El poder de las imágenes II
La semana pasada escribí acerca de la polémica que suscitó el cartel de la Semana Santa de Sevilla para la edición de este año.
En aquel entonces precisé que el Cristo resucitado retratado por el artista Salustiano García lucía “joven, delgado y excesivamente estilizado, sin casi rastro de sus estigmas ni heridas de la crucifixión.
Su rostro parece haber pasado por el cirujano plástico […] amén de su cuerpo marcado, pero delgado que se cubre con un paño de la pureza minúsculo”. También anoté lo que naturalmente provocó aquella imagen: acusaciones de la hipersexualización de la imagen más sagrada para el cristianismo, banalización de su figura hasta la “feminización” (como si eso fuera algo malo) y hasta recolección de firmas para retirar la imagen.
En este espacio no discutiré si tales discusiones bizantinas tienen o no razón, simplemente hablaré de porqué, en ocasiones, las imágenes generan respuestas tan apasionadas y a veces incluso violentas.
Las imágenes de lo divino siempre implican un cierto conflicto, ¿cómo representar a dios y a lo sagrado? ¿Hay una manera única o correcta de representarlo? ¿Cómo evitar la idolatría al pensar, por ejemplo, que la imagen por sí sola es la divinidad?
El islam trató de zanjar estas polémicas a través del aniconismo, una postura ideológica que se basa en la representación de seres divinos, santos y profetas, algo que los primeros cristianos también discutieron mucho desde el bando iconoclasta. Y es que las imágenes de lo sagrado presentan un extraño efecto psicológico ya analizado por especialistas del arte.
Solemos pensar que lo que está representado en una imagen se nos hace presente, convirtiéndose en la encarnación viva de lo que significa.
Teniendo eso en cuenta, no nos ha de extrañar que las representaciones de lo divino que escapan de la ortodoxia de una época o de lo que en cierto tiempo se considera aceptable para la figura de dios, la Virgen o los santos, no guste o cause escándalo, como en el caso del Cristo resucitado del cartel de Sevilla.
Pero representaciones de Cristo hay tantas como artistas. Como lo esbocé la semana pasada, a lo largo de la historia han existido convenciones en torno a la manera en que debía lucir y presentarse la figura de Jesús.
Para los primeros cristianos, se presentó como un joven pastor, sin barba, con túnica y sandalias de corte grecorromano como era la usanza de la época, pues ese era el modelo iconográfico más cercano y reconocible; sacarlo de esta norma se hubiera considerado inadecuado o quizá poco natural.
Después, la Edad Media vería el auge de la figura del Pantocrátor, o lo que es lo mismo, la aparición en el arte de un Cristo juez del mundo al que se le agregó la apariencia barbada y severa que nos es más familiar.

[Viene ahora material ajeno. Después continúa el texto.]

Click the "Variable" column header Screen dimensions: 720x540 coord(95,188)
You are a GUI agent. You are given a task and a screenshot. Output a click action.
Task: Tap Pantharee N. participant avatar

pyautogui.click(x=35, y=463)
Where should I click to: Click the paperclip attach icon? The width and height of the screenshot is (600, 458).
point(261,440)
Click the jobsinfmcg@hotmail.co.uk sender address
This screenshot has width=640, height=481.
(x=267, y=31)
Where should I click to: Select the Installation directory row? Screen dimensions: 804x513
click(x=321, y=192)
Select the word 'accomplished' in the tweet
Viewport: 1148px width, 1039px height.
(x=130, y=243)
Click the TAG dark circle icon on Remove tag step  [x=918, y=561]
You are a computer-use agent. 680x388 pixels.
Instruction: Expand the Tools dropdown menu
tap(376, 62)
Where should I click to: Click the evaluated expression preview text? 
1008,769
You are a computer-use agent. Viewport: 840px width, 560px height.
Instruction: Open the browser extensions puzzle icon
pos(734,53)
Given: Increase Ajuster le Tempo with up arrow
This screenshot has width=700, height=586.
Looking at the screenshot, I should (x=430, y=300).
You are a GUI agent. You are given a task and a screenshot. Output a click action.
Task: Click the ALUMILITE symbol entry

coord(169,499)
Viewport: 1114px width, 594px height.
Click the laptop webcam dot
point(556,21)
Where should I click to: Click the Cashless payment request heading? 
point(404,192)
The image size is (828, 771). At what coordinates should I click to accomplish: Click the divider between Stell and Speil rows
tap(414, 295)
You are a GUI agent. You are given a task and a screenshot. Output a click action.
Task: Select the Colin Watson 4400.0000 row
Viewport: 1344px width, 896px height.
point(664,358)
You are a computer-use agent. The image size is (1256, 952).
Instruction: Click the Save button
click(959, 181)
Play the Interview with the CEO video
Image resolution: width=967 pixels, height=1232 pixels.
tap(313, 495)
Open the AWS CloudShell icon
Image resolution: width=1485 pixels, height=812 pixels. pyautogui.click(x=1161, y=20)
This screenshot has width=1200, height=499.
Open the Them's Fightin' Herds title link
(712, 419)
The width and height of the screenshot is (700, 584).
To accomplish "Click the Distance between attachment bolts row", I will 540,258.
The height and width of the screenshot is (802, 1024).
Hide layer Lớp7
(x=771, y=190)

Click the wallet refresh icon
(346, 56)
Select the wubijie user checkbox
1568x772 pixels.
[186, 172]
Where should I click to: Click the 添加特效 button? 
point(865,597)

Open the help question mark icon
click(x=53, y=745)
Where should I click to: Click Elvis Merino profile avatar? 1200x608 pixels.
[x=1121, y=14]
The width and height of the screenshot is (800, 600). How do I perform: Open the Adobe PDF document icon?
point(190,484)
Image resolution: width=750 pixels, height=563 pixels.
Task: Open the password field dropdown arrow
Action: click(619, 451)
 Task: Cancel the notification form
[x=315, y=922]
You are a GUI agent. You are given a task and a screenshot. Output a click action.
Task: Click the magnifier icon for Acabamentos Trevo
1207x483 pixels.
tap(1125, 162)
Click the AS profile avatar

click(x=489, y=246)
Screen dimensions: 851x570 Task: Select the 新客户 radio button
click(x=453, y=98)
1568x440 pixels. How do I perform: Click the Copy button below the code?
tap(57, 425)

Cientos de años después, los artistas del Renacimiento se valieron de los modelos anatómicos del arte grecorromano, pintando a un Cristo atleta, cuyo cuerpo poseía la misma belleza de los antiguos dioses paganos, aunque esto no agradó en un principio.
Por ejemplo, el mismísimo Miguel Ángel no escapó de la censura ni del escándalo: sus figuras sagradas que se repetían casi infinitamente en las bóvedas de la celebérrima Capilla Sixtina, fueron “arregladas” a través de paños y vestiduras añadidas para cubrir la “indecente desnudez”, y lo mismo sucedió con el Cristo de su Juicio Final.
Luego la modernidad y la época contemporánea aportaron interpretaciones variadas de la figura de Jesús, y ahí sí podemos ver ejemplos que van desde la más ancestral tradición occidental -como en el caso de las imágenes del artista estadounidense Warner Sallman, que es visible en muchas casas mexicanas- hasta las más transgresoras y actuales, como el Cristo crucificado del argentino León Ferrari, que en lugar de pender de una cruz, lo hace de un avión militar estadounidense, lo que le valió la censura del propio Mario Bergoglio, entonces arzobispo de Buenos Aires.
La lista es larga e inagotable, pero de lo que no hay duda es que el poder de las imágenes es capaz de despertar todo tipo de sensaciones o reacciones, y eso mi estimado lector, es la magia del arte.